**SUPPLIED RECORDS**.
[Start of section]
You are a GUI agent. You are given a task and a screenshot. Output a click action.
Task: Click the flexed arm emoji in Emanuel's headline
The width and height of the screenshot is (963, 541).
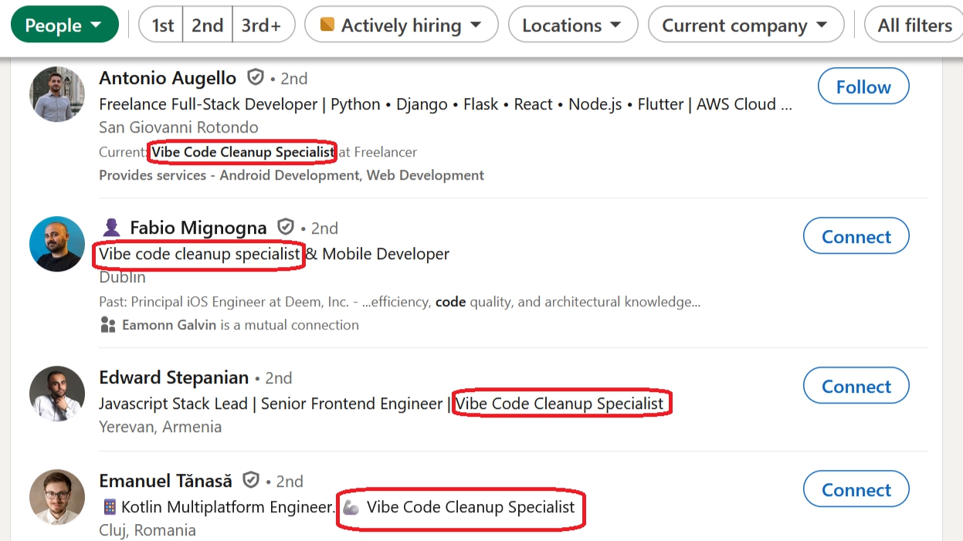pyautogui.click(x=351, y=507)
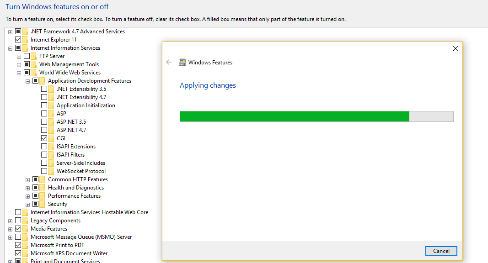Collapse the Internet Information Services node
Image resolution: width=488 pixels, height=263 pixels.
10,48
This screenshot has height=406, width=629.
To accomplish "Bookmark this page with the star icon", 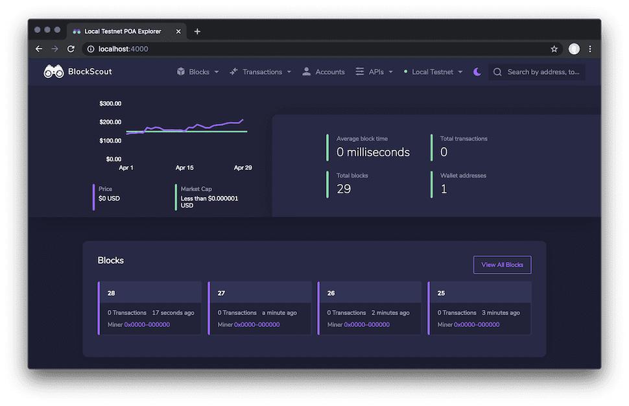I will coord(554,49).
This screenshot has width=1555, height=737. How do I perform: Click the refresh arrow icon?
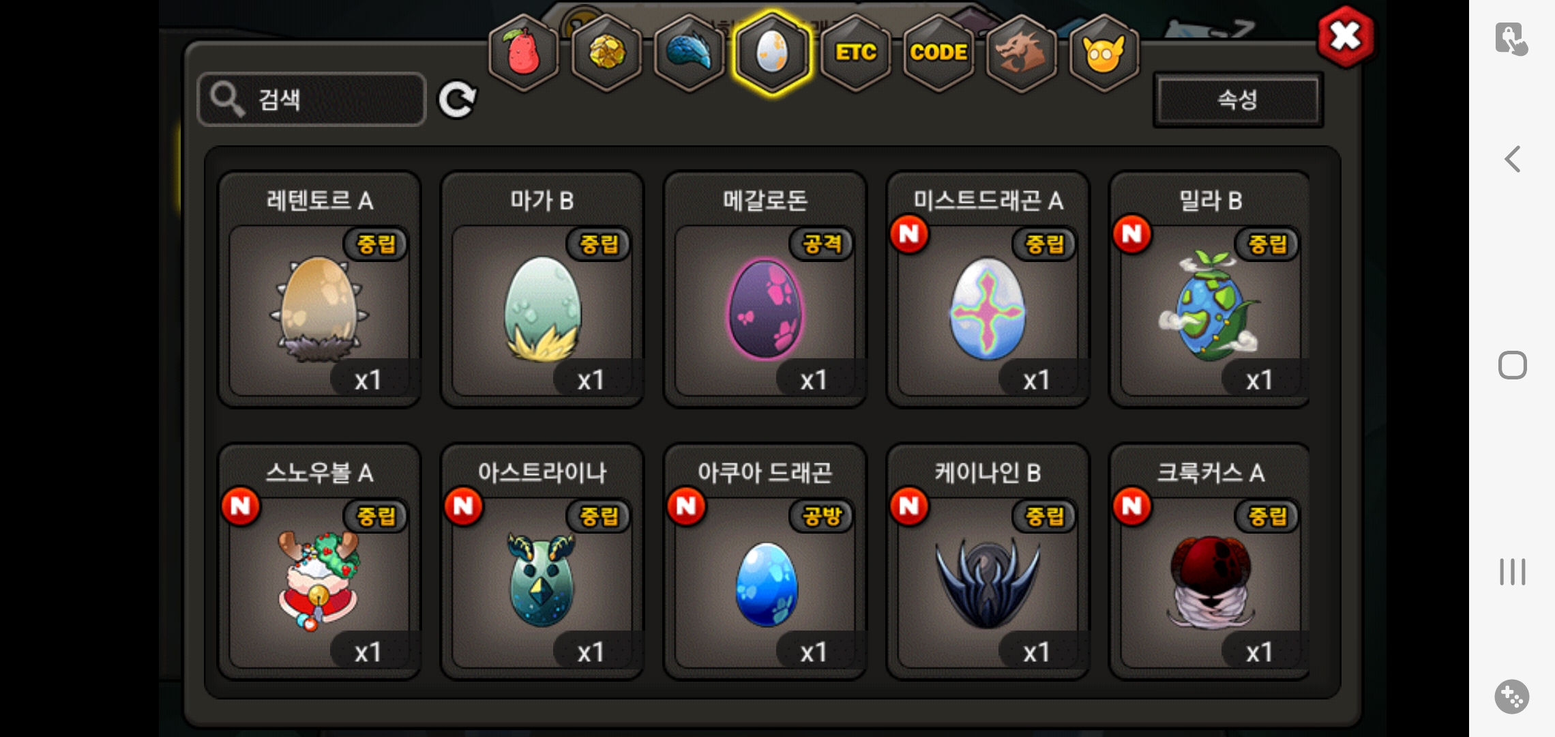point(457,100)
[End of section]
**TASK GOAL**. No pictures go in the copy. Output exactly the lines from the line containing "This screenshot has width=1555, height=737." through the end of the listing above.

**EXERCISE ANSWER**.
This screenshot has width=1555, height=737. How do I perform: Click the refresh arrow icon?
point(457,100)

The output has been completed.